春の気配が感じられる3月、新年度を前にご自身のライフプランについて考えている方も多いのではないでしょうか。

特に60歳代を過ぎると、「老後の生活は年金だけで足りるのか」「周りの人はどれくらい貯蓄があるのだろう」といったお金の不安は尽きないものです。

この記事では、70歳代・二人以上世帯の平均的な貯蓄額や年金の受給額、そして日々の生活費といったリアルなデータを基に、現代シニアの家計事情を詳しく解説します。

平均値とご自身の状況を比べることで、今後の生活設計を見直すきっかけにしていただければ幸いです。

70歳代・二人以上世帯の貯蓄事情:平均と中央値から見る実態

金融広報中央委員会が公表している「家計の金融行動に関する世論調査(2025年)」を基に、70歳代・二人以上世帯が保有する金融資産の状況をグラフで見ていきましょう。

※この調査における金融資産保有額には、預貯金の他に株式、投資信託、生命保険などが含まれます。一方で、日常的な支払いや引き落としのために用意している普通預金の残高は対象外です。

70歳代・二人以上世帯の平均貯蓄額は2416万円です。しかし、この平均値は一部の富裕層が金額を大きく引き上げているため、一般的な感覚とは少し離れている可能性があります。

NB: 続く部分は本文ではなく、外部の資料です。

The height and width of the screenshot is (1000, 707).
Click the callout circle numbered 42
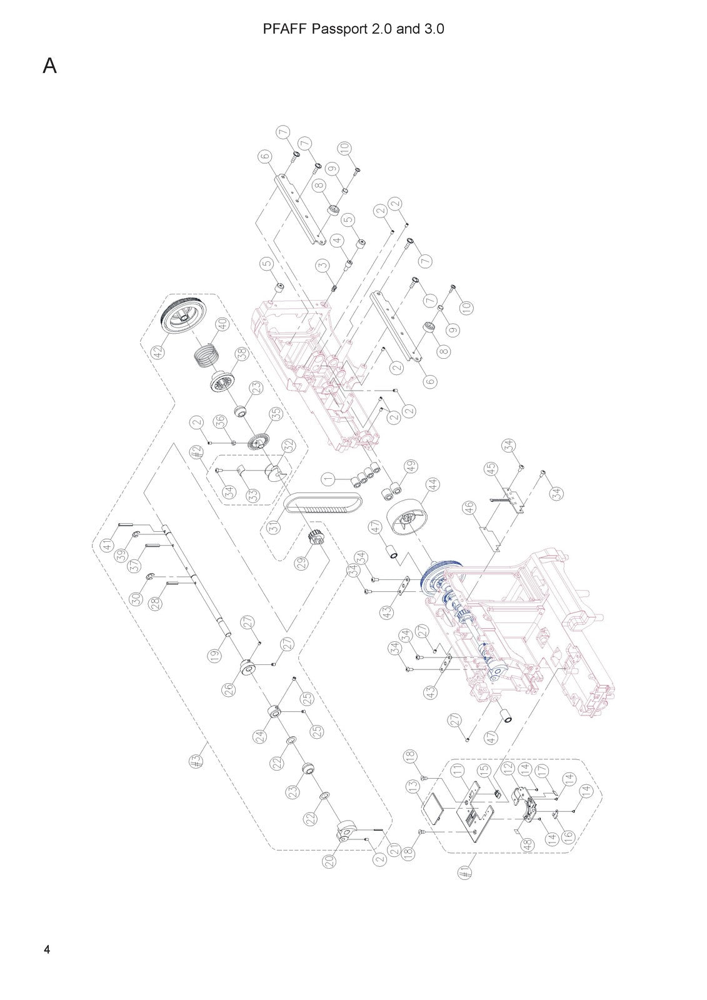pos(159,352)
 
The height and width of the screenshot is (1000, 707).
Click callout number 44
pos(432,484)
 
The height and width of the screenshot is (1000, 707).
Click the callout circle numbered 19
pos(215,656)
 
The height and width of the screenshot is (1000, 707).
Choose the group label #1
pos(465,874)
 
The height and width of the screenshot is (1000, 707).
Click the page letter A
pos(49,66)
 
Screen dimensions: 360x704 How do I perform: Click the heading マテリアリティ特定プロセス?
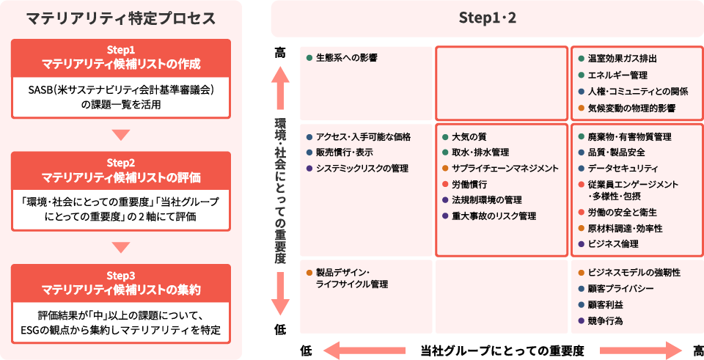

そこで、より実態に近いとされる中央値を見ると1178万円となっており、多くの世帯の貯蓄額はこの金額の周辺に集まっていると考えられます。

世帯ごとの詳しい貯蓄額の分布は、以下のようになっています。

  • 金融資産非保有:10.9%
  • 100万円未満:4.5%
  • 100~200万円未満:5.1%
  • 200~300万円未満:3.7%
  • 300~400万円未満:3.9%
  • 400~500万円未満:2.9%
  • 500~700万円未満:6.4%
  • 700~1000万円未満:6.7%
  • 1000~1500万円未満:11.1%
  • 1500~2000万円未満:6.7%
  • 2000~3000万円未満:12.3%
  • 3000万円以上:25.2%
  • 無回答:0.6%

70歳代の二人以上世帯のうち、金融資産を全く保有していない、いわゆる「貯蓄ゼロ」の世帯は10.9%存在します。その一方で、3000万円以上の資産を持つ世帯が25.2%もいることから、資産状況の二極化が進んでいる様子がうかがえます。

分布を細かく見ると、貯蓄額が300万円未満の世帯が合計で13.3%を占めるなど、少ない資産で生活している層も少なくありません。対照的に、1000万円以上のまとまった資産を持つ世帯も多く見られます。

このように、貯蓄額は退職金の有無、現役時代の収入、相続、健康状態など、さまざまな要因によって大きく変わります。公的年金の受給額も、加入状況によって個人差が生じるため、貯蓄が少ない世帯では年金収入だけで生活を維持するのが厳しい場合もあるでしょう。

穏やかな老後を送るためには、それぞれの世帯の状況に合わせた生活設計が不可欠です。例えば、健康なうちはパートタイムで働いて収入を補ったり、資産運用による収入を考えたりと、早めに準備を始めることが将来の安心につながります。